Am I the only one who’s noticed there’s a basic difference between men and women when it comes to house cleaning? From my observations, it seems women clean and men straighten. I’ve tried to not be so critical, but it’s a losing game. I can’t help it. I’ve turned into my mother.
When I was a child, she was a meticulous housekeeper, insisting on the towels being folded a certain way. All the sheets were evenly folded, and everything was in its place. She’s the only person I’ve ever known who could fold a contoured sheet like it just came out of the package. When I left home, I left her rules there. Now, I figure as long as the towels and sheets are in the linen closet, that’s good enough. I mean, I don’t wad them up and throw them in there, but by no far stretch of the imagination are they neatly folded. They’re on the shelf, so that counts, right?
I’m much more particular about my kitchen. My husband, bless his heart, is really good at doing the dishes after I cook. I try to focus in on that endearing trait when I’m searching through all the cabinets for my favorite tool. He just doesn’t seem to have the hang of putting things away. Now, cooking is an adventure. I search, then cook.
I can always be assured of one thing however, the tamale and pasta cookers are right where they belong. After years of never knowing where it would be after it came out of the dishwasher, I finally threatened him with never getting pasta or tamales again. I’m trying to figure out other ingenious threats that will work, but so far, no luck. I pad the time required to cook a meal by a half-hour—long enough for a scavenger hunt.
I’ve noticed that if I start cleaning, my husband will help out. I become the “dirt director,” however, and that bothers me more than him not helping at all. Why can’t men see what needs to be cleaned? Why do we have to point it out? I have a theory about that. It’s a throwback to all the sports they watch on TV. They’re so used to someone telling them what they’ve just seen via the instant replay; they can’t see things for themselves anymore. Except at work. His office wasn’t that bad. He came home one day and told me he’d cleaned it up. I wonder who told him to?
I know my husband isn’t alone in this. One of the young girls at work told me she was having a problem with her spouse. He wouldn’t clean up to her standards. Basically, if it were within easy access, he’d take care of it, but if it wasn’t, he wouldn’t. I told her if she ever found out how to take care of the problem, let me know. I’m still waiting.
I used to feel sorry for Edith on “All in the Family.” You never saw Archie Bunker helping out around the house. He just sat in his chair, spouted platitudes, watched TV, and ate dinner. Not much more. In hindsight, I think she had the right idea. She never had to worry about where anything was and never felt frustrated about Archie not helping. It was a given he wouldn’t. A stress-free situation, if you ask me.

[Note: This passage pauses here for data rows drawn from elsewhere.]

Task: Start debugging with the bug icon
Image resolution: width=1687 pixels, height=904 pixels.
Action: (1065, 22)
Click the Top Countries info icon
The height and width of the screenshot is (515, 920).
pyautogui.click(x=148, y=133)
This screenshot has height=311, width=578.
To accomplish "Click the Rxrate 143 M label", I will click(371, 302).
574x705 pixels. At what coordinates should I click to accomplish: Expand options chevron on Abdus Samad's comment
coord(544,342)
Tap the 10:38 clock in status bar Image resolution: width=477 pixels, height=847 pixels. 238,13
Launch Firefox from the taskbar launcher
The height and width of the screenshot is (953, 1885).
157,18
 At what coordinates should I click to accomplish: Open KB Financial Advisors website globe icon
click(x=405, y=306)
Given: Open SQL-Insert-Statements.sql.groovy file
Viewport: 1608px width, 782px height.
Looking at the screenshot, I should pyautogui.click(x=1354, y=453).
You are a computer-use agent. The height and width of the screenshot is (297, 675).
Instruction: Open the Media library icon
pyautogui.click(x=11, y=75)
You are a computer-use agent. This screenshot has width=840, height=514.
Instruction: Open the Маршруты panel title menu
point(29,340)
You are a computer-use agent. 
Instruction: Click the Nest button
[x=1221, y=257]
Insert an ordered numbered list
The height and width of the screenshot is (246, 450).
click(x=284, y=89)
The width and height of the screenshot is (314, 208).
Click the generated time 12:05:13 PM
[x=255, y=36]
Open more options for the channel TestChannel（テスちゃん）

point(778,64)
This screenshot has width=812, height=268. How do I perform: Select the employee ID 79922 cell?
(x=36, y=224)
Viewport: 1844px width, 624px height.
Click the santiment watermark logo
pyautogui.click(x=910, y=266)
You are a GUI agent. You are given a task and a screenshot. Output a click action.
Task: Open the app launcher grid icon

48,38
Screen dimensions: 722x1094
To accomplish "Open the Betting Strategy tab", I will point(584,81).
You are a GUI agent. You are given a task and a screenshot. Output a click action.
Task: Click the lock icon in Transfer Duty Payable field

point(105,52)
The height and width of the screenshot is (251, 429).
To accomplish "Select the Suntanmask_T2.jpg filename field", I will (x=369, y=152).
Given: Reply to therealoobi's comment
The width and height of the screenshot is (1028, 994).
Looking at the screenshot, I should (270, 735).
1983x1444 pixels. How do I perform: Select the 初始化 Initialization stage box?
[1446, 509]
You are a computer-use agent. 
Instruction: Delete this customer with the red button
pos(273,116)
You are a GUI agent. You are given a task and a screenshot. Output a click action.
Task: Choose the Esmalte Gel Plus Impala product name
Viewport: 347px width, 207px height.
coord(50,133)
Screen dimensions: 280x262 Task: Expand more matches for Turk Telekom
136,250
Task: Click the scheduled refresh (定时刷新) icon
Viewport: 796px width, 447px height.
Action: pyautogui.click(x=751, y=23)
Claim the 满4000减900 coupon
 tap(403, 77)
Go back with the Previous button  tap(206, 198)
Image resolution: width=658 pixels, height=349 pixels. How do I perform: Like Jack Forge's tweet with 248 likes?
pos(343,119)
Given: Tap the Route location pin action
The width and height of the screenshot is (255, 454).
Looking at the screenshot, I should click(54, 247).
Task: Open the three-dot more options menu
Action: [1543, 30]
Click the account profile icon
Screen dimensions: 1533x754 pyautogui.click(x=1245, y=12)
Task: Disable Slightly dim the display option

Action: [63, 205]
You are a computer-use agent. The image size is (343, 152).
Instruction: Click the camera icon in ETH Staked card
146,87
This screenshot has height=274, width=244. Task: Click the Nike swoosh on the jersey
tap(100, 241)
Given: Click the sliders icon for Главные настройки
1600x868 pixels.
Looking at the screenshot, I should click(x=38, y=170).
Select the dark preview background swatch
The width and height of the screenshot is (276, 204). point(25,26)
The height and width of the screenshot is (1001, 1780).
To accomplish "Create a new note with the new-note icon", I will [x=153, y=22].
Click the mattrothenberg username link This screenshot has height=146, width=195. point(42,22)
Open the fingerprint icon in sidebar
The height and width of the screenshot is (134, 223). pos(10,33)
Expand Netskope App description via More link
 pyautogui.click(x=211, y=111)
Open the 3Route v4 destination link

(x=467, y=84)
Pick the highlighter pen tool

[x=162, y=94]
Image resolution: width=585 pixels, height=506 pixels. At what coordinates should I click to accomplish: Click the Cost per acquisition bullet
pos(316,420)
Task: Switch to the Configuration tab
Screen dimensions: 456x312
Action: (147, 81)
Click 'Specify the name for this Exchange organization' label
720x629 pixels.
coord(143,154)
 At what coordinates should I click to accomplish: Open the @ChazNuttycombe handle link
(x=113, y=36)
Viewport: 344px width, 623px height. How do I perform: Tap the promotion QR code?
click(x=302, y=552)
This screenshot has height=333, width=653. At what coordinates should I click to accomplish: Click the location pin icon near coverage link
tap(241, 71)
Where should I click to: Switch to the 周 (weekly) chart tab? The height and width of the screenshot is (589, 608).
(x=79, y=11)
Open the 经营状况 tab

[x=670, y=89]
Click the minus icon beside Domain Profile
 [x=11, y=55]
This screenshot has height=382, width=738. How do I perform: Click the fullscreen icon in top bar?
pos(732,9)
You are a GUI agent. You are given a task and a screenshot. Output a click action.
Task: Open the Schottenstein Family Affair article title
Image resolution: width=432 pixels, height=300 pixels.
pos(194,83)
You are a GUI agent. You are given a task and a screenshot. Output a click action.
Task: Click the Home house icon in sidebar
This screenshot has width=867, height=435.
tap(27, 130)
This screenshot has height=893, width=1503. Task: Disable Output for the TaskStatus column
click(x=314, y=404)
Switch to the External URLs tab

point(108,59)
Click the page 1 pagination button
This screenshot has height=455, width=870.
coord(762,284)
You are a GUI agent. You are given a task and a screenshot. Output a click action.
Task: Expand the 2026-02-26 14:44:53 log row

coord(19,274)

I think women are born with a cleaning gene. I want science to start working on my theory. They research everything else, why not this? Think about the possibilities. If they could isolate the cleaning gene, perhaps we could inject our spouses with it. It could be like a prenuptial agreement. Agree to get injected prior to getting married. What a great idea.
I feel guilty about being so critical. I try to remind myself that a lot of husbands don’t help around the house at all. That attitude will usually last about a day or two after I’ve nagged him, then I go back to my old ways. Do you think that’s what the Bible has in mind when it talks about wives being submissive to their husbands? To be thankful they’re home helping clean and hiding stuff, instead of not helping at all? I prefer to think it isn’t referring to just giving into a kitchen in disarray, since back in Biblical times, they didn’t have so many cabinets and kitchen toys. If the husbands helped around the house, there was only one pot to put away. Back then, the wives didn’t have to do a scavenger hunt to cook dinner.
Do we have to clean houses in heaven? Do you suppose we’ll have maid service? I hope not, because I’ll have to make sure the house is spotless before they get there. I wouldn’t want them to think I’m a slob. I talk a good game about cleaning, but we all have our dirty little secrets. (Pun intended!) My craft room never seems to stay clean. It’s not as bad as Ed’s home office, but it’s not good. I swear I can clean it one day and by the next it’s a mess. How does that even happen? The cobbler supposedly had little elves who came in the middle of the night to make shoes for him. Our elves mess up the place, then hide and snicker at me when they see my reaction. Since cleanliness is next to godliness, I sure hope Father will look at my heart and not my house when he makes the decision on whether I’m clean enough to enter heaven.